---------- GIVEN DATA

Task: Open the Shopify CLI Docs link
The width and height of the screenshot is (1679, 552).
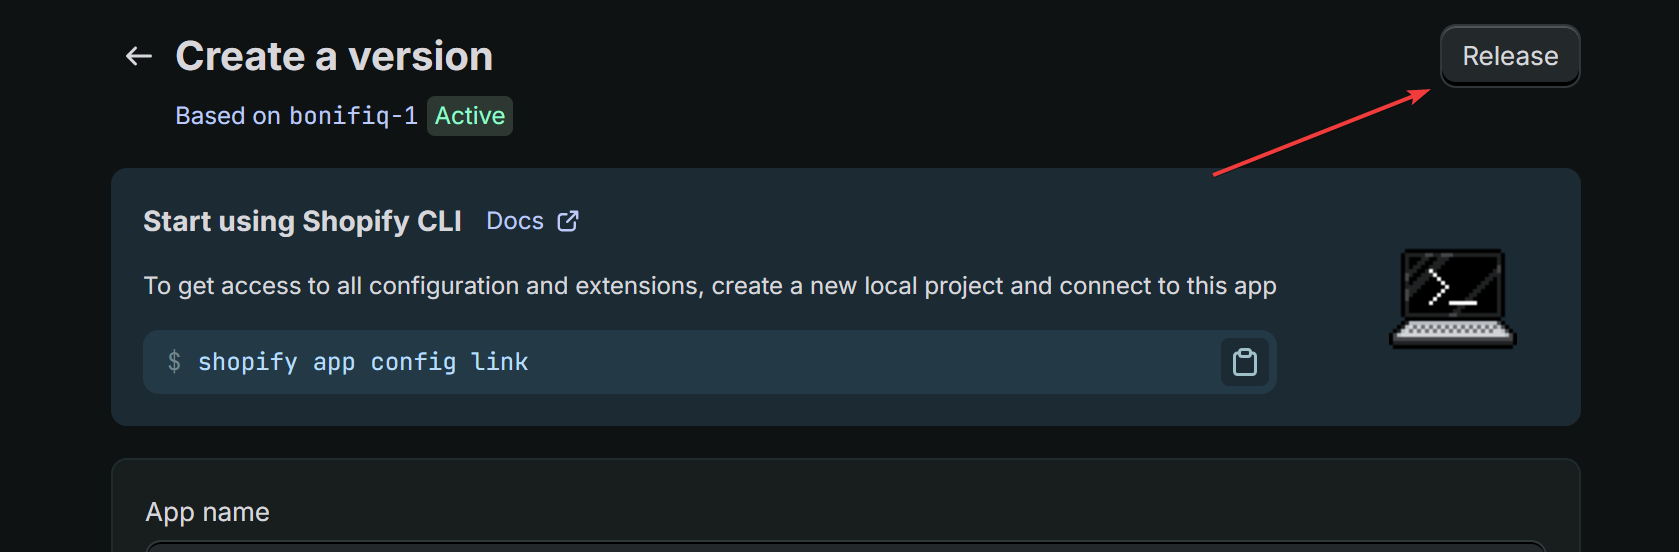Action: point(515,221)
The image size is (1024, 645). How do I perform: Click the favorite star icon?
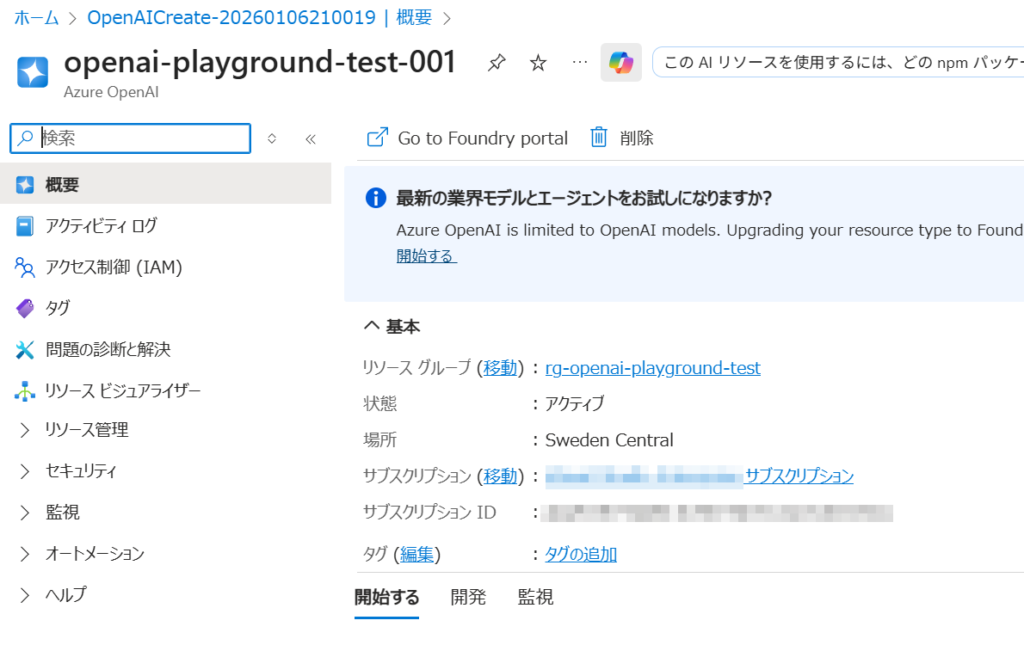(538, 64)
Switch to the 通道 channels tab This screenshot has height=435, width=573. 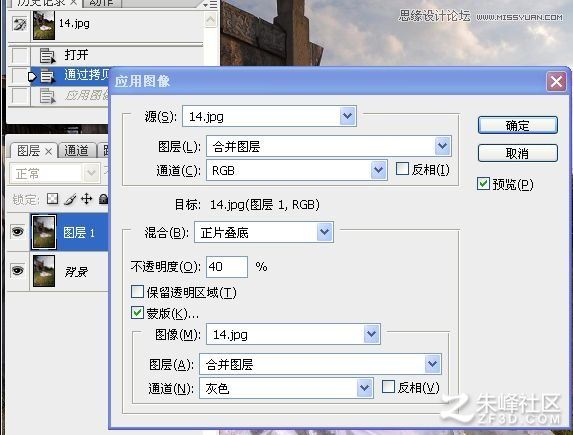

--------------------

WRITTEN TASK
Scale the records by rewriting every line, requests included, with each coordinate in the answers multiplied by 2.15 and rounded to a whole number, halves up. Leave out the pictures.

SOLUTION BELOW
Task: Open the Shopify CLI Docs link
The width and height of the screenshot is (1679, 552).
Action: point(1107,475)
The image size is (1024, 645). How do I perform: Click the favorite star icon?
(1157, 138)
Switch to the 通道 channels tab This screenshot has height=435, width=573. 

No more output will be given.